---------- Extrait du document ----------
Faut-il porter son regard au ciel pour mieux comprendre le monde ? C’est en tout cas le sentiment que nous laisse For All Mankind, série originale Apple qui explore une histoire alternative de la course à l’espace, et nous embarque dans une aventure politique et technologique absolument édifiante. Raphaël Tavanti-Geuzimian analyse l’éclairage que peut nous apporter la série, à l’heure où l’espace fait son retour dans le jeu des puissances et que se préparent de nouvelles missions habitées vers la Lune. 

Retrouvez ici l'ensemble des articles du Monde au miroir des séries.

For All Mankind est une série originale diffusée par la plateforme AppleTV depuis 2019, et qui propose de revisiter la course à l’espace entre les États-Unis et l’Union soviétique selon une temporalité alternative. Le point de divergence initial, du reste remarquablement mis en scène, laisse le spectateur médusé découvrir Alexeï Leonov, cosmonaute soviétique, poser le pied sur le sol lunaire un soir de juin 1969, damant le pion à une Amérique naïve et trop sûre d’elle. La véritable histoire est connue de tous : le 21 juillet 1969, à l’acmé de la conquête spatiale, Neil Armstrong et Buzz Aldrin posent le module lunaire Eagle en Mer de la Tranquillité. Ils deviennent les premiers hommes à marcher sur notre satellite. La course entre l’URSS et les États-Unis, jusqu’alors vive et traversée par des épisodes marquants, s’éteint peu à peu, et bascule progressivement vers davantage de coopération. L’utilité sociale de la conquête spatiale est contestée, le consensus politique dont elle était investie s’effrite, et les montants qui lui sont consacrés diminuent. L’ultime mission du programme Apollo a lieu en décembre 1972 et Eugene Cernan, son commandant, demeure 50 ans après le dernier homme à avoir foulé le sol sélénite.

La course à l’espace se mue alors en une manifestation centrale de la Guerre Froide, et provoque entre ses principaux antagonistes une lutte de puissance et d’intelligence décomplexée.

Le point de divergence choisi par la série produit l’effet inverse. Humiliée, l’Amérique se lance dans une politique spatiale résolument volontariste, à laquelle l’Union Soviétique est tenue de s’adapter. La course à l’espace se mue alors en une manifestation centrale de la Guerre Froide, et provoque entre ses principaux antagonistes une lutte de puissance et d’intelligence décomplexée. Elle permet au spectateur d’entrevoir, selon une trame plutôt réaliste, ce qu’il aurait pu advenir de la conquête spatiale si les deux grands ne s’en étaient jamais désintéressés.
---------- Données fournies ----------
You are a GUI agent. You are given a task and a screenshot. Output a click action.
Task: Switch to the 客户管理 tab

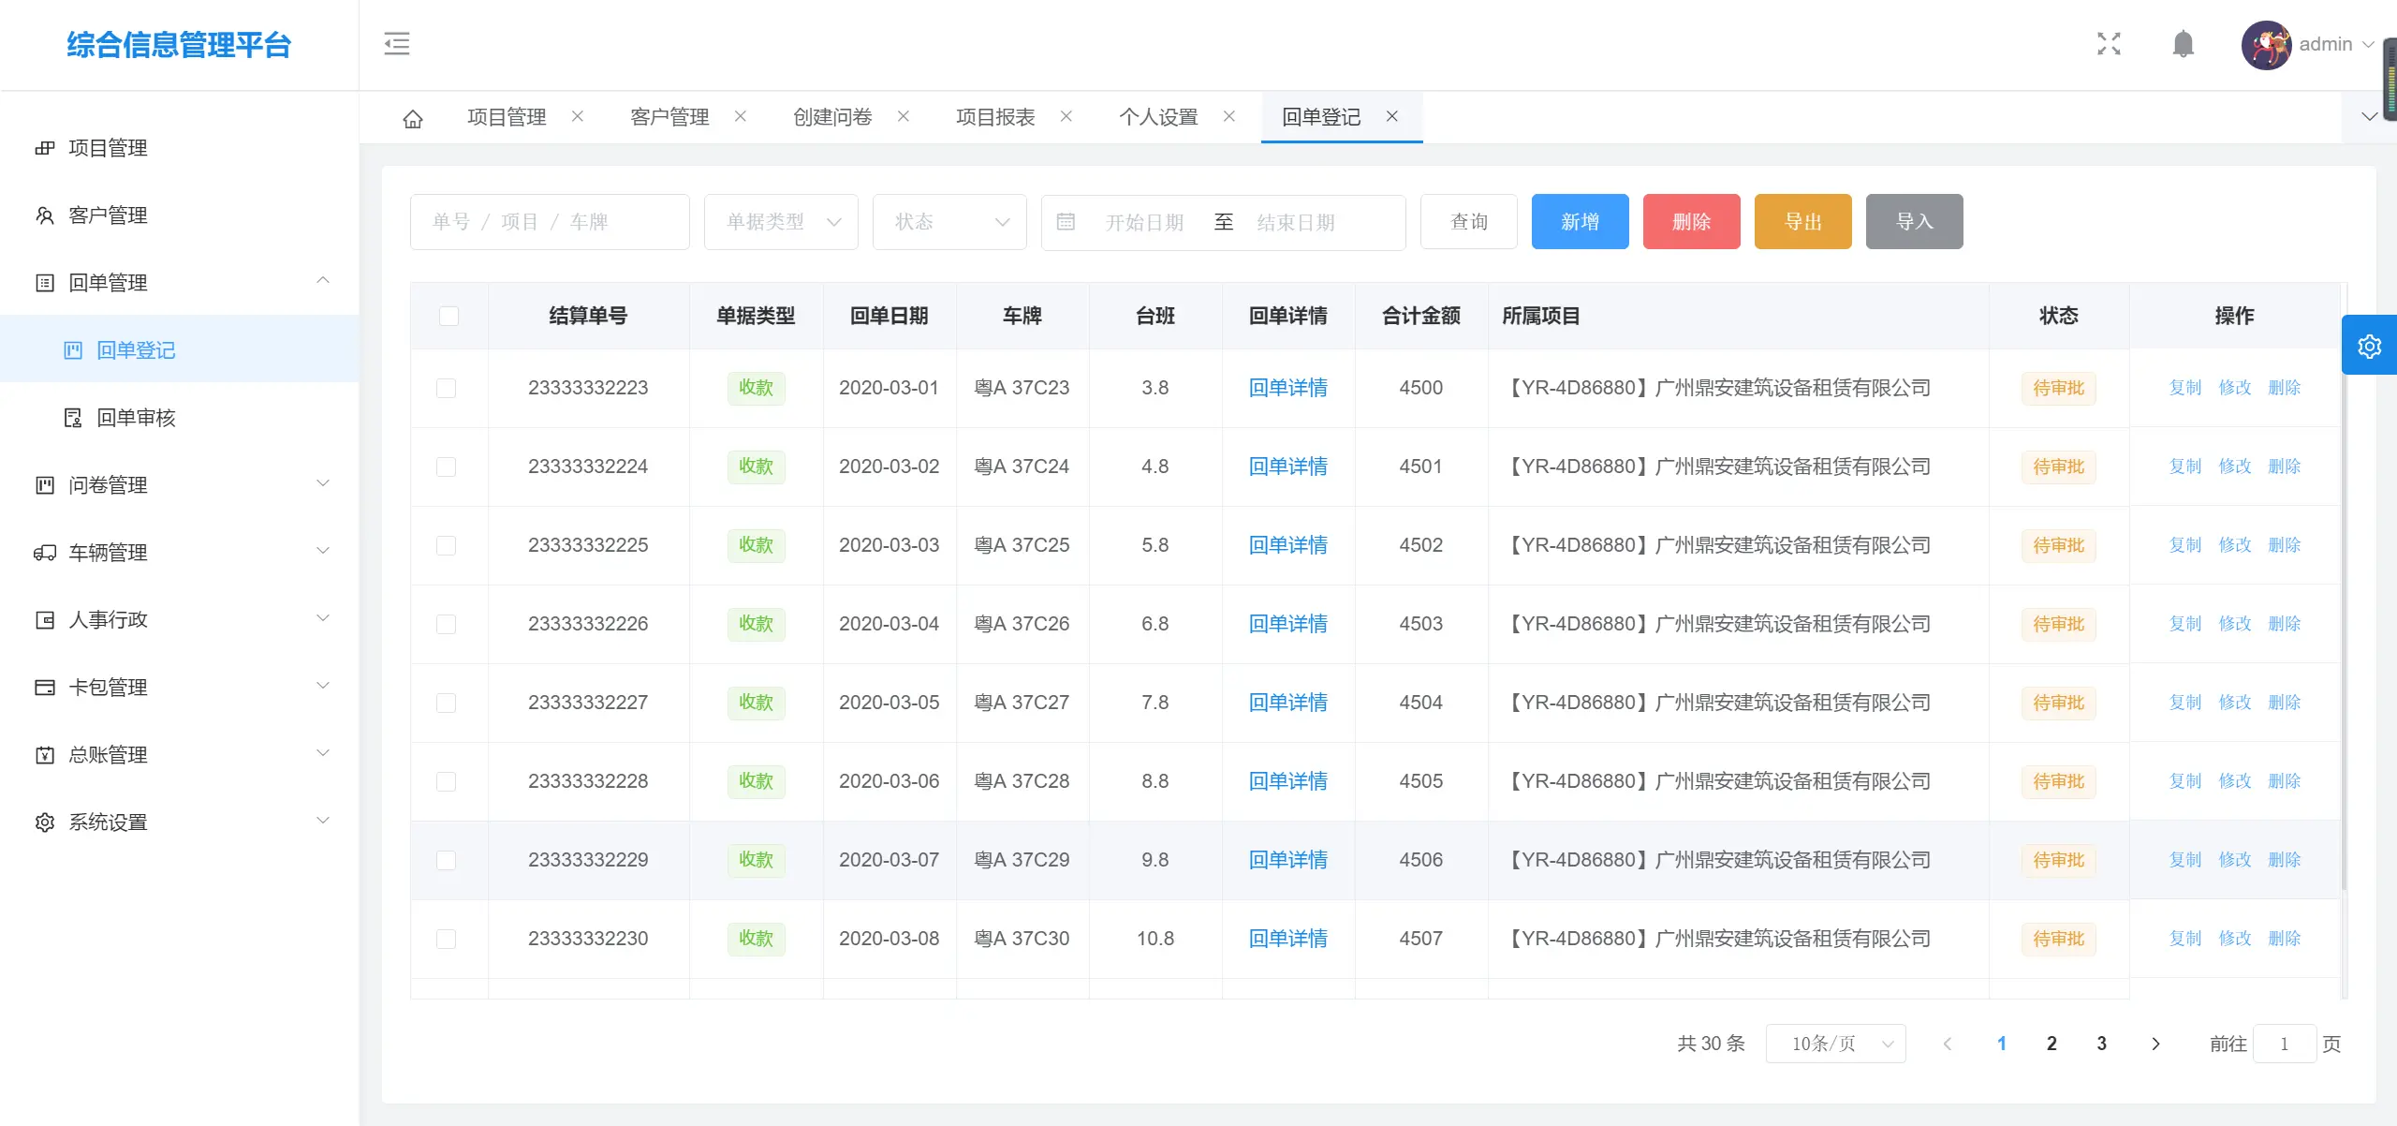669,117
----------
---------- Données fournies ----------
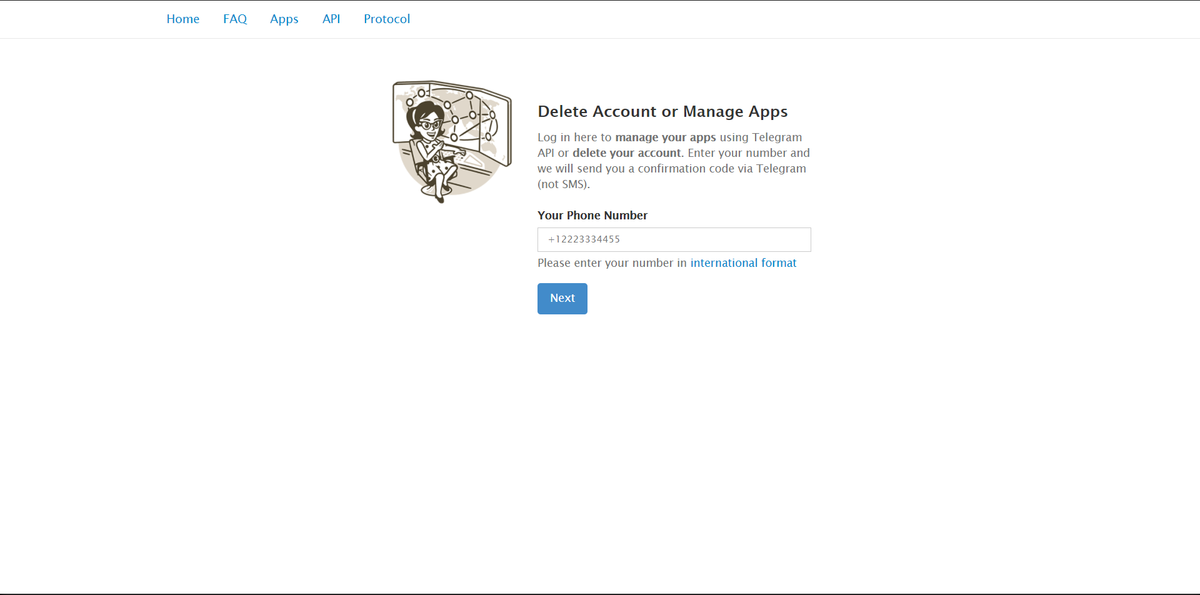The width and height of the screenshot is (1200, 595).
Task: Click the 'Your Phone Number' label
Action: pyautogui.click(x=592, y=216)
----------
> **Objectifs**:
A. Restituez sous forme de liste JSON de chaînes, à raison d'une chaîne par ligne et sans les lignes vides, une partie des enregistrements : commencez à la ligne qui contient "The width and" et arrêtez-vous après celle qui contient "Action: pyautogui.click(x=592, y=216)". Les images ne doivent pas figurer dans la réponse.
B. Rédigez la suite de l'extrait consacré à la série For All Mankind, à partir de sa dernière phrase.
L'extrait et les enregistrements constituent deux matériaux distincts.

> **Résultats attendus**:
A.
[
  "The width and height of the screenshot is (1200, 595).",
  "Task: Click the 'Your Phone Number' label",
  "Action: pyautogui.click(x=592, y=216)"
]

B.
Le scénario dévoile ainsi tour à tour des bases lunaires permanentes, des fusées que l’on propulse depuis les océans, les premiers engagements militaires spatiaux, jusqu’à l’exploration de Mars. Cette épopée alternative donne à voir une société parfois en avance sur la nôtre, marquée par exemple par la généralisation de la voiture électrique dans les années 1980, puis l’entrée d’une femme à la Maison Blanche dans les années 1990. 

Cette série, outre ses qualités d’écriture, de réalisation, et d’interprétation, nous fournit ainsi un cadre d’analyse prospective assez singulier. Bien que la Guerre Froide soit derrière nous et que la conquête spatiale d’hier n’ait plus grand chose à voir avec celle d’aujourd’hui, l’on ne peut s’empêcher de dresser des parallèles entre l’environnement actuel et celui de la série, alors que le programme Artemis prépare le retour des États-Unis sur la Lune en 2025, que la rivalité technoscientifique avec la Chine se durcit, et que l’espace s’arsenalise.

L’on ne peut s’empêcher de dresser des parallèles entre l’environnement actuel et celui de la série.

Au-delà, c’est une plongée remarquable de lucidité dans la société américaine de l’époque, avec ses obsessions, ses fractures, ses réussites. L’occasion de constater qu’une Histoire alternative permet parfois de réinterroger avec habileté les impensés de certains récits nationaux.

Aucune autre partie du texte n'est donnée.